The new legislative districts, drawn in response to population shifts recorded in the census, will come into play in the June primaries and the November election, when all 80 Assembly seats and all 40 Senate seats are up for election. The boundaries will force some incumbents - including Sen. John Girgenti, D-Hawthorne, and Assemblyman Reed Gusciora, D-Princeton, ----to change hometowns or face more competitive races.
Voters
The number of representatives in Trenton won't change, but voters may find themselves in new districts that lean Republican, Democratic or a bit of both. Jersey City and Newark, which each had been divided among three districts, will now fall in just two districts each, the result of a federal court case. In the suburbs, a typical example of change is in District 40, which prior to Sunday's vote had 12 municipalities from Bergen, Essex and Passaic counties. It now will have 15 municipalities from those three counties as well as from Morris County.
Minority activists
The map had won endorsement a day earlier from a group of Latinos and African-Americans, who in a letter to Democratic members Saturday called the plan "substantially consistent with the coalition's goal of maximizing the number of minority opportunity districts."
Democrats
The party that dominates both legislative houses prevailed despite involvement from Governor Christie, a Republican who had no official role in negotiations but who made three highly publicized visits to GOP panel members at The Heldrich, the New Brunswick hotel where the commission met all last week.
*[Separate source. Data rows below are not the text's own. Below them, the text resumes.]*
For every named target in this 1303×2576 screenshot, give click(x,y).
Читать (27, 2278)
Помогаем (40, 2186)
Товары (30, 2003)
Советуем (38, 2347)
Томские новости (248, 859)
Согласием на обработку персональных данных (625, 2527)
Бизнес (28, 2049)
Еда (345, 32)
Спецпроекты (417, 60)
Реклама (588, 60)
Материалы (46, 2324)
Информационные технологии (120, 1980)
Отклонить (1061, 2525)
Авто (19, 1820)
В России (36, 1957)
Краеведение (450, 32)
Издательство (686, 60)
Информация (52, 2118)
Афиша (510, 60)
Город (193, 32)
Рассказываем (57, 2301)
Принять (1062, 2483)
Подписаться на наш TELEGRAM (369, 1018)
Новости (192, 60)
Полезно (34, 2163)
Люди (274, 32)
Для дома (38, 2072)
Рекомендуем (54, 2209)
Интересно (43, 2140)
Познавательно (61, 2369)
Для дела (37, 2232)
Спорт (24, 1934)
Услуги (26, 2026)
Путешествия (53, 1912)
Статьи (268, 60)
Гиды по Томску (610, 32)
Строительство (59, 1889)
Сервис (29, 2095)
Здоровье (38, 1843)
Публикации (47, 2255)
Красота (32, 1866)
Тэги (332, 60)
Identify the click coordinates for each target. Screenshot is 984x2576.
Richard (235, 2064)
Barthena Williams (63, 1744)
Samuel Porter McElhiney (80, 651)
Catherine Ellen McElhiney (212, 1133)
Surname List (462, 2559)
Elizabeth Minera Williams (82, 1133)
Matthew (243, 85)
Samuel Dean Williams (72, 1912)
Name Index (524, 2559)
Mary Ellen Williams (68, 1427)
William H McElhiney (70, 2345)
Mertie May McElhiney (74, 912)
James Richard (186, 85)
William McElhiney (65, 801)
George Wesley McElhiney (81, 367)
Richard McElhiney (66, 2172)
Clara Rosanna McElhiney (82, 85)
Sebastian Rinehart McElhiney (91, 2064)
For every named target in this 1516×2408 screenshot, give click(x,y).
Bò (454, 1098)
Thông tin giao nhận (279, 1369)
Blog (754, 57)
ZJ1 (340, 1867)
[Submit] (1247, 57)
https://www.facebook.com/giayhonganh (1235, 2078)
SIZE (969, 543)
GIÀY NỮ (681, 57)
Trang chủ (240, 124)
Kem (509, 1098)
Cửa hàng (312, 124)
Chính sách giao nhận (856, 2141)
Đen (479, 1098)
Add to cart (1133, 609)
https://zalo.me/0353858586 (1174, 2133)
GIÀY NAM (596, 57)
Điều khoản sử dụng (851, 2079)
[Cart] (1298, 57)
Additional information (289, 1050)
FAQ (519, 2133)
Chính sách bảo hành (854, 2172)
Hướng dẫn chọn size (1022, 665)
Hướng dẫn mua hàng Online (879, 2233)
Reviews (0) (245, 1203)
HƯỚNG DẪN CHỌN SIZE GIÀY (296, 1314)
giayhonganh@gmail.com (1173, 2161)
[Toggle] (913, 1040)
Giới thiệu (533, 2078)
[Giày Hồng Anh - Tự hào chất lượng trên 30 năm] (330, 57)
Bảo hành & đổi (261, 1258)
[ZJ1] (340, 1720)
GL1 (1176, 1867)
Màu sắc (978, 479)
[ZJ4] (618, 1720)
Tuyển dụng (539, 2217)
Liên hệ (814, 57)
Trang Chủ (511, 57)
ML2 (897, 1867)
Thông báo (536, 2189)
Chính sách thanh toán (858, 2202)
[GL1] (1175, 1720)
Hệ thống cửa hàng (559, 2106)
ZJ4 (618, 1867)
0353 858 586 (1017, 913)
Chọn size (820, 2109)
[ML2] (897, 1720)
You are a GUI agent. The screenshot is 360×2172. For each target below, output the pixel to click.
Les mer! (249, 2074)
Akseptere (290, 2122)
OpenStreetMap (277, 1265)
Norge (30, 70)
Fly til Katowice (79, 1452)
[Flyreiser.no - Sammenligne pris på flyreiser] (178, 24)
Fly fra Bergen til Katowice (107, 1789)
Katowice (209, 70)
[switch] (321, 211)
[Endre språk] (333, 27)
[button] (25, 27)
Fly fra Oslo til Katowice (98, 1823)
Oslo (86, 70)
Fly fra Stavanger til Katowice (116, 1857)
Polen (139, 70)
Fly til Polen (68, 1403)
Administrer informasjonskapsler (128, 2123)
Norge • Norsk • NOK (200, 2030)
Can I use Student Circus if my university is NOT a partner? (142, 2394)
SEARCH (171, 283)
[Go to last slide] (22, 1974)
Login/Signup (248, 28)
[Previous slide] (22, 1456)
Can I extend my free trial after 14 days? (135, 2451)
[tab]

Assemblyman John Wisniewski, D-Middlesex, commission co-chairman, declared: "It is a map that is forward-looking, that is fair, that is constitutional." Assembly Speaker Sheila Oliver, D-Essex, who is African-American, said the question of minorities' involvement has less to do with a map and more with party commitment. "It all boils down to candidate selection and recruitment."
Republicans
The Governor's party was displeased with the Democratic map's population breakdowns, which they said favored the southwestern part of the state at the expense of the northeastern. Members said their map, which established two districts dominated by African-Americans and two by Latinos, offered minorities more chances at higher public office. Assemblyman Jay Webber, R-Morris Plains, co-chairman of the commission, said a Democratic starting point for the redistricting was wrong. "In a state where we have a Republican governor, a state in which in 2009 Republicans got more votes for the state Assembly than Democrats, a state in which in 2010 Republican congressional candidates got more votes than Democratic congressional candidates, I suggest that this state is not a blue state or a red state, but a purple state. It's a competitive state," Webber said.
Tea Party members
About two dozen demonstrated outside the State House, waving signs that suggested their own map was more fair. During the vote, one Tea Party member displayed a hastily written sign: "Get ready to be primaried," a reference to upcoming races for the Legislature. Webber said the Republicans considered suggestions from a number of groups.
Court challenges
Rosenthal declined to take any questions during the vote. Afterward, Webber reiterated that Republicans have concerns about how Rosenthal made his decision, and suggested that a lawsuit is an option. Moments later Wisniew¬ski, at a news conference, said: "We do not plan to litigate this map." Patrick Murray, director of the Monmouth University Polling Institute, said a lawsuit is a near certainty. "Somebody will sue and bring this map to court," he said in an interview. "The question is on what basis."
What's next
Congressional redistricting, which is separate from the legislative task, will begin June 15 with the appointment of commission members. They will have a January deadline to adjust districts to population figures - which have changed to such a degree that New Jersey will lose one seat in the House.